Si tratta di studi paleoclimatici su masse d’acqua e sottosuolo. L’area del Mare di Ross è sede di diverse stazioni di studio perché è un punto chiave della circolazione circumpolare che porta il freddo in tutto il mondo, per cui ricopre una particolare importanza sul mantenimento dell’equilibrio termico globale.
Perché Laura Bassi?
Per questa donna, Laura Maria Caterina Bassi Veratti, nata nel 1711, è stata la prima cattedratica italiana. Un tributo dovuto.
Che mi dice della nave?
Comprata per 12 milioni tre anni fa di seconda mano dal British Antarctic Survey, era utilizzata solo per la logistica da e verso l’Antartide. Il primo anno abbiamo solo monitorato punti fissi di monitoraggio, il secondo abbiamo attrezzato di strumentazione la chiglia della nave, ora ci stiamo attivando per posizionare nuovi punti di ancoraggio di rilevatori per implementare la rete di monitoraggio.
Per quando è prevista la prossima missione?
Per metà novembre e dai primi di gennaio partirà dalla Nuova Zelanda. Ma quello che vorremmo è utilizzare la nave anche in Artide a stagioni invertite, per ottimizzare anche i costi di gestione.
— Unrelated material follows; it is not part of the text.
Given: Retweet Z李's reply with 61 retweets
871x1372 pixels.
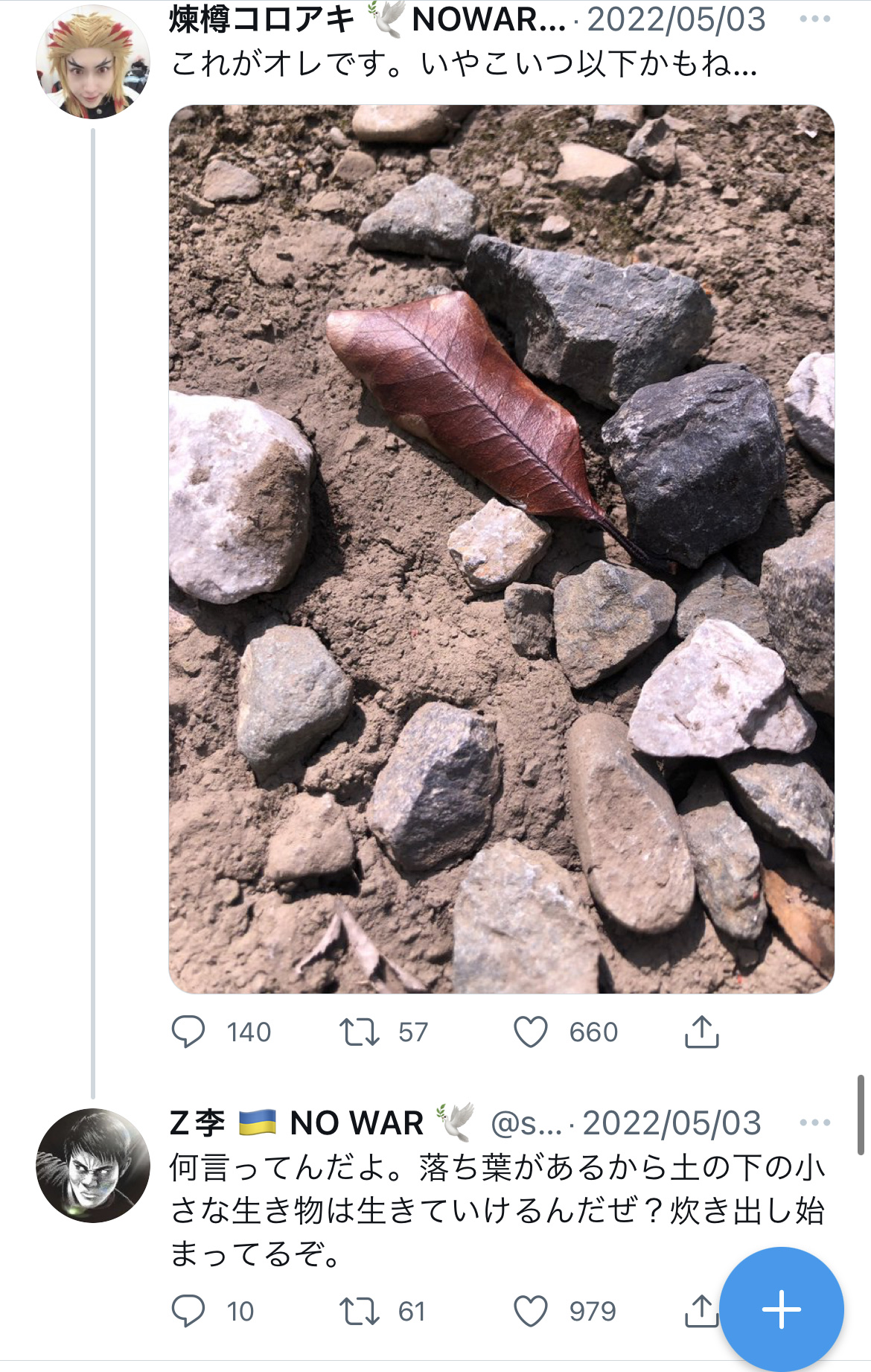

Ma tutto dipende dai finanziamenti.
Anche l’oceanografo Manuel Benzi che si occupa di oceanografia fisica, dell’analisi dei dati sulla circolazione marina sia nel Mediterraneo che nelle aree polari, referente dell’OGS nella Commissione scientifica nazionale per l’Antartide, ha voluto darci qualche spiegazione.
Di cosa si occupa il suo gruppo di lavoro?
Quello di cui si occupa in particolare la sezione di oceanografia sperimentale è collocare punti di osservazione fissi di monitoraggio, corrispondenti a quelle che, sulla terraferma, sono le stazioni meteorologiche, e soprattutto di trovare i posizionamenti più significativi per la raccolta dati ricerca, che ci diano la misura delle variazioni dello stato fisico delle masse d’acqua soprattutto in profondità e in modo dinamico. Nel Mediterraneo, già dal 2006, abbiamo una stazione di misura fissa nel centro della fossa sud-adriatica, che è profonda 1200 metri. Ci aiuta anche un aliante sottomarino e strumenti di rilevamento superficiale per rilevare al passaggio anche in profondità.
Cosa ci dice il nostro Mare?
Il Mediterraneo è un sistema più facile da monitorare con le stesse dinamiche in piccolo della grande circolazione mondiale, può essere considerato un oceano in miniatura in cui anche la tempistica delle variazioni ha scala diversa ed è possibile fare delle osservazioni in tempi ridotti rispetto ai sistemi estesi.